What this task involves: Scan the records below for the line containing "The width and height of the screenshot is (565, 486)." and the line containing "You are a computer-use". Copy both, plus every line between, exactly.

Dataset entries:
========================================================================
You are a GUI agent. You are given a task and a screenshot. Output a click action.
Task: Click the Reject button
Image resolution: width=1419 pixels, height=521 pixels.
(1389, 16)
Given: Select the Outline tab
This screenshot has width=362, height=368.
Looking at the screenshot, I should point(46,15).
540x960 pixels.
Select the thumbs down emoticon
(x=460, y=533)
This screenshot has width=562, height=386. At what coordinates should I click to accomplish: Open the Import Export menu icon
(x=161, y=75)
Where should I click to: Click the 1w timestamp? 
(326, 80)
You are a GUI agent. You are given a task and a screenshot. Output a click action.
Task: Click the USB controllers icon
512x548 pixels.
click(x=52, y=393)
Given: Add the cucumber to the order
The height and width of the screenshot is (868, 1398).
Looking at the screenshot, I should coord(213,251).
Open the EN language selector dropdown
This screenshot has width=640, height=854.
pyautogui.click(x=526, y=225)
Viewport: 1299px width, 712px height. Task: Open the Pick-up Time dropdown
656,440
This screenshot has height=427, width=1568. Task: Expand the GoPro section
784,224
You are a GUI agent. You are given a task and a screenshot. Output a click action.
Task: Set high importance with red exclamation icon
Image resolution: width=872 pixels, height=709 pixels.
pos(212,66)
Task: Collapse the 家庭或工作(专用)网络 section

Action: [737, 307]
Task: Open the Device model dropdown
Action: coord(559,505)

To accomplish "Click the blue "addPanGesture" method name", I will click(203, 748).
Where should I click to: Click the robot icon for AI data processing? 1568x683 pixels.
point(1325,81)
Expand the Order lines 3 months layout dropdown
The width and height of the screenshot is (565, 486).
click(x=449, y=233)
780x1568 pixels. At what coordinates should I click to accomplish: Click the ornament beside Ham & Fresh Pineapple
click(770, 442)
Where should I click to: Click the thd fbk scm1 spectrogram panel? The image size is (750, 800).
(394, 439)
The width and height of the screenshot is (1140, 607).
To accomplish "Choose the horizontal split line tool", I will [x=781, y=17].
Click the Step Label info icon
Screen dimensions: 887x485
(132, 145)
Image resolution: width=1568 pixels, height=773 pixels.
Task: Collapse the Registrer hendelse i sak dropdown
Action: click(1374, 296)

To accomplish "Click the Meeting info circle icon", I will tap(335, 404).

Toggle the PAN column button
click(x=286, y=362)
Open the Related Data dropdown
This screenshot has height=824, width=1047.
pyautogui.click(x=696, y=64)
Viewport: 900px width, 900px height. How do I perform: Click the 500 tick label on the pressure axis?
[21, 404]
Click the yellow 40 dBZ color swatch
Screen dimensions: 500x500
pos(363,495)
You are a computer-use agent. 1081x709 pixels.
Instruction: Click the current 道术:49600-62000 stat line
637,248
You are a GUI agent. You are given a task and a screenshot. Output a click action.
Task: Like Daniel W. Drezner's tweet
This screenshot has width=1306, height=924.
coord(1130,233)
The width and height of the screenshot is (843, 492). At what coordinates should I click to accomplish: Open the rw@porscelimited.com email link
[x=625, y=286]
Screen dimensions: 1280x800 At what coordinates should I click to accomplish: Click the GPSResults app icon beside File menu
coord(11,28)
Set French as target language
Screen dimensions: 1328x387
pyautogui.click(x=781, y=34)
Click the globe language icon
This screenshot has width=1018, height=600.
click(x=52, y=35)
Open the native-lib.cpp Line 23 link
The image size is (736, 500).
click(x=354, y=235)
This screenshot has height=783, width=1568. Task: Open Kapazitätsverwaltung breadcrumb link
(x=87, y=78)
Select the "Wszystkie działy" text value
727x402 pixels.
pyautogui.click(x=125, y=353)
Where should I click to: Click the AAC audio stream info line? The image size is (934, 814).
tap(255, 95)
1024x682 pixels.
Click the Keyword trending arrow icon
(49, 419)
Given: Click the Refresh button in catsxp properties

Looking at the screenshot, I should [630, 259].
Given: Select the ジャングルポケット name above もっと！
========================================================================
Finished task:
The width and height of the screenshot is (565, 486).
click(x=449, y=233)
780x1568 pixels. At what coordinates should I click to accomplish: Click the ornament beside Ham & Fresh Pineapple
click(770, 442)
Where should I click to: Click the thd fbk scm1 spectrogram panel? The image size is (750, 800).
(394, 439)
The width and height of the screenshot is (1140, 607).
To accomplish "Choose the horizontal split line tool", I will [x=781, y=17].
Click the Step Label info icon
Screen dimensions: 887x485
(132, 145)
Image resolution: width=1568 pixels, height=773 pixels.
Task: Collapse the Registrer hendelse i sak dropdown
Action: click(1374, 296)

To accomplish "Click the Meeting info circle icon", I will tap(335, 404).

Toggle the PAN column button
click(x=286, y=362)
Open the Related Data dropdown
This screenshot has height=824, width=1047.
pyautogui.click(x=696, y=64)
Viewport: 900px width, 900px height. How do I perform: Click the 500 tick label on the pressure axis?
[21, 404]
Click the yellow 40 dBZ color swatch
Screen dimensions: 500x500
pos(363,495)
You are a computer-use agent. 1081x709 pixels.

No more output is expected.